Dans cette mémoire collective, une image revient souvent, celle qui nous sert ici de photo de couverture, Chirac coiffé d’une couronne végétale, portant avec sourire ses colliers de fleurs lors de son arrivée à Tahiti. Si cette image fonctionne si bien, c’est qu’il s’y trouve quelques éléments associés à l’image de Chirac : un président voyageur, avide de rencontres avec d’autres cultures, passionné par les outres-mers. N’est-ce pas lui à l’origine du fameux musée du Quai Branly, n’est-ce pas lui qui a soutenu la création du Pavillon des Sessions au sein du musée du Louvre ? On peut remonter le temps plus loin encore, peut-être jusqu’à l’adolescence du président français, et observer ce jeune homme passionné par les arts asiatiques sécher ses cours pour déambuler dans les couloirs du musée Guimet. Comment, dès lors, ne pas être convaincu de la sincérité de son goût et de son respect pour l’altérité ?
Et pourtant, l’ambiguïté du président nous rattrape. Pendant que les amateurs d’art extra-européens chantent les louanges de Jacques, le Pacifique lui, retient le Chirac dela grotte d’Ouvéa et des essais nucléaires polynésiens.
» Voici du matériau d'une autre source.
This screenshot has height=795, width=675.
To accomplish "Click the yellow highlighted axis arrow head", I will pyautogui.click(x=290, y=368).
Tenter de comprendre les relations de Jacques Chirac avec l’Océanie s’annonce donc complexe.
Au milieu des années 1980, bien rares en tout cas étaient ceux qui auraient pu deviner l’attrait pour les cultures extra-européennes de cet homme politique, dont on s’accordait surtout à dire qu’il avait les dents longues. Jeune protégé et ministre de Georges Pompidou, premier ministre de Valéry Giscard d’Estaing, et enfin, premier ministre de François Mitterrand de 1986 à 1988 au cours d’une cohabitation houleuse, il s’illustra alors dans l’une des actualités les plus marquantes de la décennie.
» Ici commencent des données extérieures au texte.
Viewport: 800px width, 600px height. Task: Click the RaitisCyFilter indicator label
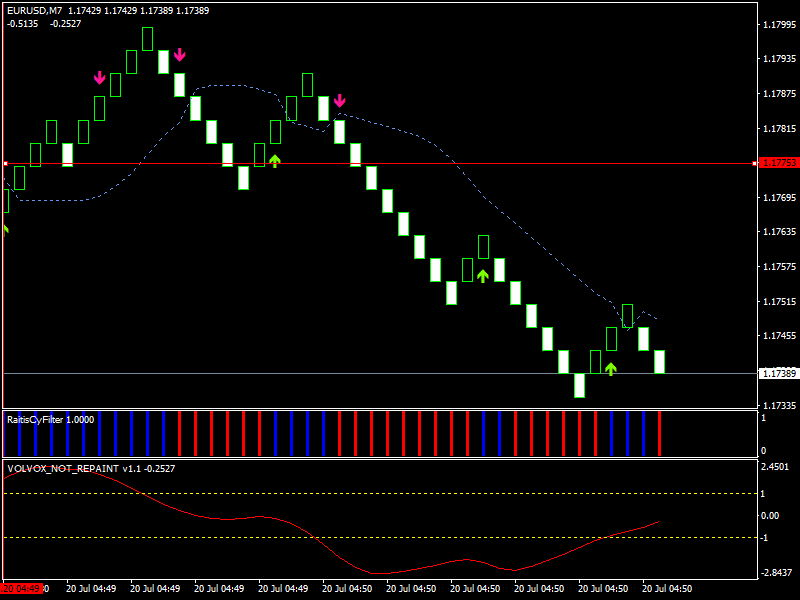point(50,419)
En 1984, les esprit s’échauffent en Nouvelle-Calédonie depuis plusieurs années déjà1 autour des inégalités kanak-caldoches. Le Front de Libération National Kanak et Socialiste est créé cette année-là et lance différents types d’action devant mener à l’indépendance de l’île, allant de la création d’un Gouvernement Provisoire de Kanaky au boycott des élections et aux incendies de mairies. La tension monte rapidement et les premières fusillades ne tardent pas à suivre. Les victimes des deux côtés se font de plus en plus nombreuses et l’état d’urgence est finalement décrété sur l’île en 1985. Il s’agit du début de ce que l’on nomme, pudiquement, « les évènements de Nouvelle-Calédonie ». C’est dans ce contexte tendu que s’installe en 1986 la cohabitation entre le gouvernement de droite dirigé par Chirac et la présidence socialiste de Mitterrand. Aussitôt arrivé au pouvoir, Chirac engage une politique de fermeté dans tout le Pacifique Sud. Peu dépaysé,il sait s’entourerdans le paysage local : il est déjà un ami et allié de Jacques Lafleur, le leader des loyalistes calédoniens, et nomme un élu local polynésien, Gaston Flosse, secrétaire d’État chargé des problèmes du Pacifique Sud, prouvant par là-même l’attachement des populations locales à la République. Chirac renforce la présence militaire de 6000 hommes en Nouvelle-Calédonie et modifieégalement les termes du référendum d’auto-détermination planifié par l’ancien gouvernement socialiste. L’alternative au maintien dans la République n’est plus une indépendance-association, mais désormais une indépendance complète. Le manichéisme de ce référendum est dénoncé par l’opposition et le FLNKS appelle aussitôt au boycott des élections. Pendant ce temps, les relations diplomatiques avec les autres puissances du Pacifique se refroidissent dangereusement : l’Australie, qui soutient la réinscription de la Nouvelle-Calédonie sur la liste des territoires non-autonomes, voit son consul général expulsé de Nouvelle-Calédonie ainsi que l’arrêt des visites ministérielles.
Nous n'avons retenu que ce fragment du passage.